The reverse, i.e. whether a change of the cell substance, and particularly its nutriceptors, can be achieved by influencing the chemoceptors, has on the other hand not yet been definitely established. Browning had indeed observed and reported that through the serum reaction the fuchsine and atoxyl strains differ from each other and from the original strain. But more detailed investigation has shown further that these were not specific changes, in connection with fuchsine or arsenic, but changes corresponding to the recidive mutation described above; changes which are due to the fact that during the treatment the mice have frequently undergone recidivations which then led to the development of recidive strains.
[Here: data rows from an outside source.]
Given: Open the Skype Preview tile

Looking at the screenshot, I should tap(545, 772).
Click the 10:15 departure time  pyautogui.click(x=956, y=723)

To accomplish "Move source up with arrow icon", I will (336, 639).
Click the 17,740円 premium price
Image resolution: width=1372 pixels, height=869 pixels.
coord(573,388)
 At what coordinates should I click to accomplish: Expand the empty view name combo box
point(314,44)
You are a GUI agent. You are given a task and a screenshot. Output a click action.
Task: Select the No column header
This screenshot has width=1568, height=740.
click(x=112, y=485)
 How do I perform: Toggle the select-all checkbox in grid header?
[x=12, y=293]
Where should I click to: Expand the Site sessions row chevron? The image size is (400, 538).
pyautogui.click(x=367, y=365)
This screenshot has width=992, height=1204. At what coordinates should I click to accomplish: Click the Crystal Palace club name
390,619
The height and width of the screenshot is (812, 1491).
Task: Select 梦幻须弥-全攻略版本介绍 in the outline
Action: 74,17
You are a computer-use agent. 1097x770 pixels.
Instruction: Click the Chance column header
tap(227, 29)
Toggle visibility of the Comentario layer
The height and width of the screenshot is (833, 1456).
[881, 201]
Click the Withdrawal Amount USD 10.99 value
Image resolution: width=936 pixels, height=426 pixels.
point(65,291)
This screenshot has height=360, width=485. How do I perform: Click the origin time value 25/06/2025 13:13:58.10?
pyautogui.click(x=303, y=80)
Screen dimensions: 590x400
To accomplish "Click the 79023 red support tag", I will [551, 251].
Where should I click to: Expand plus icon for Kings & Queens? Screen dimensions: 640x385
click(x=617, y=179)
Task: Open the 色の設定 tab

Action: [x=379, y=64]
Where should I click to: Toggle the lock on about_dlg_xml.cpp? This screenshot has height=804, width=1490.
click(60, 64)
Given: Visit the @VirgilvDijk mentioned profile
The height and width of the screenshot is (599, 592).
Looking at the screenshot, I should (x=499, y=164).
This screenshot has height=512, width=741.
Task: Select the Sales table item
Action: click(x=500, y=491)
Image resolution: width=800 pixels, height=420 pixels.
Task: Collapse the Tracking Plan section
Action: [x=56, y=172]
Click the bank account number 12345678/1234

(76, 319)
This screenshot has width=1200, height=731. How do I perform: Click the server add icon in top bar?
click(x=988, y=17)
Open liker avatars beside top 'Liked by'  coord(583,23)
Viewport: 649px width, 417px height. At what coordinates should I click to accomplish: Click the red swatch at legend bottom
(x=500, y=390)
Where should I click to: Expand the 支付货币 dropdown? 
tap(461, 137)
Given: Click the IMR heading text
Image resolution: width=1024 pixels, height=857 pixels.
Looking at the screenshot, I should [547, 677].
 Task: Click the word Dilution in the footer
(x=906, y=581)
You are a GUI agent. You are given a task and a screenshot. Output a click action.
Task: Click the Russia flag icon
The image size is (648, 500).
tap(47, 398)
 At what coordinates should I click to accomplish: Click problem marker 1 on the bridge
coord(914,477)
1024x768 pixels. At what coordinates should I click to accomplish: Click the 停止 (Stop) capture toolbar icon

I have thus come to the end. I am conscious of the fact that there are gaps in the work I have presented. But how could this be otherwise with a subject a truly exhaustive study of which would require the recapitulation of long and wearisome labours? But I did want to show you that we are getting to grips with the problem of obtaining an insight into the nature of action of therapeutic substances, the conception of which must consist in the recognition de sedibus et causis pharmacorum. I also hope that if these aspects are followed up systematically, it will be easier than heretofore to develop a rational drug synthesis, and I may mention that in this respect arsenophenyl- glycine has so far proved an entirely ideal remedy in animal experiments.
For with the help of this substance it is really possible in every animal species and with every kind of trypanosome infection to achieve a complete cure with one injection, a result which corresponds to what I call therapia sterilisans magna.